As a foreigner with leprosy, Naaman was a double outsider: a gentile and one suffering from a revolting disease. His willingness to follow the prophet Elisha’s orders brought him healing from his disease and effected a kind of conversion to Israel’s God. The outsider becomes an insider.
The story
2 Kings 5 pairs him with an insider, Elisha’s servant named Gehazi. Although he is an intimate servant to the prophet, he does not share in the morality of the covenant but is greedy and duplicitous. At the end of the story, his punishment is to be afflicted with leprosy. The insider becomes an outsider.
The story makes a pointed contrast of the rivers of Syria and Israel. The Jordan River is below sea level already as it flows out of the Sea of Galilee and continues hot and muddy as it descends to the Dead Sea. Naaman knows the mountain streams that feed Damascus, the Abana, and the Pharpar. Naaman’s healing through the tepid and dirty waters of the Jordan makes of that river a symbol of the unique power of revealed religion and reminds us of Paul’s claim that the preaching of the Cross is a stumbling block to those who are lost (1 Corinthians 1:23), while the Syrian rivers are a figure for the worldly sophistication (“wisdom”) that rejects the scandal of the Cross (1 Cor 1:21).

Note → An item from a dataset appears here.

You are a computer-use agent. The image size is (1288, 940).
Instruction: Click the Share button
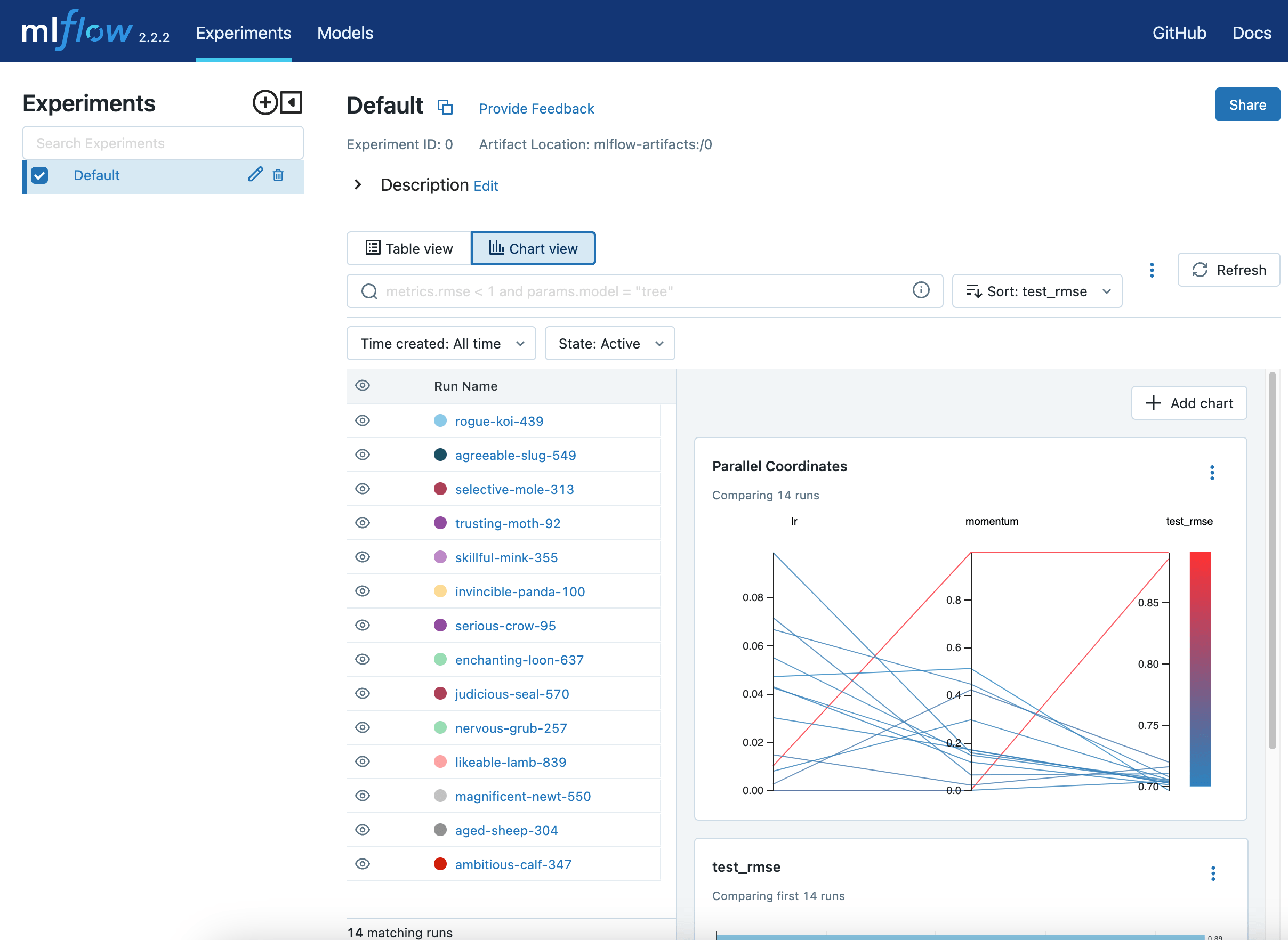[1247, 104]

The sermon this Sunday will note that First Presbyterian, Bucyrus has a quiet ministry of healing, both in weekly prayers and pastoral ministrations as well as in our healing and communion services on the third Sunday of the month.
In this week’s Epistle, the apostle Paul speaks frankly of a distressing physical condition from which he was never able to find freedom. He says that he prayed specifically, on three occasions, that God would remove it from him. Instead, God told him,
“My grace is sufficient for you, and my power is made perfect in weakness” (2 Cor 12:9).
These are words that have often comforted Christians in their longing for healing from pain and illness.
In this week’s hymns, the pulpit hymn particularly touches the theme of the day: #607, “Immortal love, forever full.” These words are by the Quaker poet John Greenleaf Whittier. The fifth stanza is especially comforting,
The healing of his seamless dress
is by our beds of pain;
we touch him in life’s throng and press,
and we are whole again.
Whittier draws on the story of the woman who was healed by touching Jesus’s garment (Mark 5:31).